An Anti-Palestinian History

U.S. counterterrorism legislation and policies since 9/11 have predominantly targeted Muslims abroad and at home, but earlier efforts to codify terrorism in U.S. law specifically singled out Palestinians, according to the new report.

The earliest reference to “terrorism” in federal legislation dates back to the 1969 Foreign Assistance Act and involves the United Nations Relief and Works Agency for Palestine Refugees in the Near East, which is once again under attack amid Israel’s current war on Gaza. Congress stipulated at the time that no UNRWA funding should go to “any refugee who is receiving military training as a member of the so-called Palestine Liberation Army … or who has engaged in any act of terrorism,” the report notes. The main sponsor of the provision, late New York Rep. Leonard Farbstein, singled out U.N.-run refugee camps, claiming — not unlike some legislators today — that “these camps are being used for training purposes and the young children for whom the schools are being built and who are being fed and clothed are being trained as terrorists in these refugee camps.”

While the bill offered no definition of terrorism, the reference “set down a decades-long pattern that legally inscribed the Palestinian — and especially the refugee — as the default terrorist,” the report notes.

Throughout the 1970s, Congress passed a series of laws aimed at restricting assistance to states that were hosting or otherwise supporting members of the Palestinian resistance movement. Zionist groups advocated for those laws, according to the report, and pushed for creating a mechanism to trigger such sanctions. In 1979, those efforts culminated in legislation that endowed the secretary of state with the authority to designate foreign countries as “state sponsors of acts of international terrorism.” Since then, the U.S. has repeatedly applied the label to countries in the Middle East and North Africa, excluding them from aid and trade and isolating them from the broader international community.
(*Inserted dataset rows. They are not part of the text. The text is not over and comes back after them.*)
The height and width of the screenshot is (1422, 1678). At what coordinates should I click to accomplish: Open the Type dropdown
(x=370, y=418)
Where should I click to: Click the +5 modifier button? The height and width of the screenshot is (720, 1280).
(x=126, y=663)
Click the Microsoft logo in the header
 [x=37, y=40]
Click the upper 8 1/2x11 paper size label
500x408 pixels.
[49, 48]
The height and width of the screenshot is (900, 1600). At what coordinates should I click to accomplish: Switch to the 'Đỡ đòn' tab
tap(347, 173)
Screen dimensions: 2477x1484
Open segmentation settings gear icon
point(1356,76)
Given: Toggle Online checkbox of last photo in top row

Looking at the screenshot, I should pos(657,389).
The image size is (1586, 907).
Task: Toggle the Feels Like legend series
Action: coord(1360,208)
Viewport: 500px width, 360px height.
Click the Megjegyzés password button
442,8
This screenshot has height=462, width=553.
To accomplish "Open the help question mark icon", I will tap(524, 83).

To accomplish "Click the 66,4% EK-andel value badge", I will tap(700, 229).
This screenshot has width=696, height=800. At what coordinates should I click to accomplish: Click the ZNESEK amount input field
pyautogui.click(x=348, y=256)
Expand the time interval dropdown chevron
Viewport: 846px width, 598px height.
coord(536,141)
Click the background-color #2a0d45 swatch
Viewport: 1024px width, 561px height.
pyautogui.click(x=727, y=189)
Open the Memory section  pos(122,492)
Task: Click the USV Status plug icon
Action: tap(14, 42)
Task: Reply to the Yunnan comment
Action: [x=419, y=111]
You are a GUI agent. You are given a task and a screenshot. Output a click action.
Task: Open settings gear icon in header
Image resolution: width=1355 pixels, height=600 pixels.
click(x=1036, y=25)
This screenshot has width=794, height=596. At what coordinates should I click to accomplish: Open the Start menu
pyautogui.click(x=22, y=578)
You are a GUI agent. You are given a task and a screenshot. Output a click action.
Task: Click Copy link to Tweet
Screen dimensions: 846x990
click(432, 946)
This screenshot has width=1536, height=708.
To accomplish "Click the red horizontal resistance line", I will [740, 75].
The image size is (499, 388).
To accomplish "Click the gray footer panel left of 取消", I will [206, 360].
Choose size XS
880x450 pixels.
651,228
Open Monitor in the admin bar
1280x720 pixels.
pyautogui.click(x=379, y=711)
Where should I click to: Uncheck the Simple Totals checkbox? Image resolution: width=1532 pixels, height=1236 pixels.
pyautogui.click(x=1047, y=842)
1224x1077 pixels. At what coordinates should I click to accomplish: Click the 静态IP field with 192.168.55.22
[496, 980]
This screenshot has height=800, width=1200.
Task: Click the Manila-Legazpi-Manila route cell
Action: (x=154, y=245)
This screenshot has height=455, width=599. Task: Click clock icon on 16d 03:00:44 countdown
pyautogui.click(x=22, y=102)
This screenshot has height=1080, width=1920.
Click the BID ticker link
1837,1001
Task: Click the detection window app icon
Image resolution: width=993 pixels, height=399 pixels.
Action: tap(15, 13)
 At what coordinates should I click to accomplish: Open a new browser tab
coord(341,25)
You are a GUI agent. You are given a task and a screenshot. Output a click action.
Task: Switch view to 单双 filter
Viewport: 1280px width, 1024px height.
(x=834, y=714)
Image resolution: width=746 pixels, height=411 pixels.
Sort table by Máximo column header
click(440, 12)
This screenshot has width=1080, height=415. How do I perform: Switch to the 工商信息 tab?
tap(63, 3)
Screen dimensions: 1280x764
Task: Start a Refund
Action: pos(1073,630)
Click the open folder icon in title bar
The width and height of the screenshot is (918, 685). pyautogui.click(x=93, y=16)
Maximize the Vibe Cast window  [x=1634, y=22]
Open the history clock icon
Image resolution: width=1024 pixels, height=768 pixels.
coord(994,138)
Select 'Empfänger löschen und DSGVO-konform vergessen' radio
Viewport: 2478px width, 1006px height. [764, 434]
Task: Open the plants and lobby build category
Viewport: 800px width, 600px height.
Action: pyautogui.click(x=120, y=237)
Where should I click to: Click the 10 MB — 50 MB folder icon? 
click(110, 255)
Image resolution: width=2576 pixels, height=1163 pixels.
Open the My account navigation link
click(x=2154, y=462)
In 1987, weeks after the outbreak of the largely nonviolent First Intifada, Congress for the first and only time designated a nonstate group, the Palestine Liberation Organization, a “terrorist organization.” The move was part of an effort to oust the PLO from the U.S., including from the United Nations headquarters in New York City, where it had a mission as a nonstate “observer.” While the ouster endeavor failed, the congressional legislation also created the State Department’s “foreign terrorist organization” list, requiring the executive branch to make annual designations of terror groups. Within a year, the State Department added dozens of groups, many pro-Palestinian ones, to the list, which has since ballooned to include a wide range of primarily Muslim groups.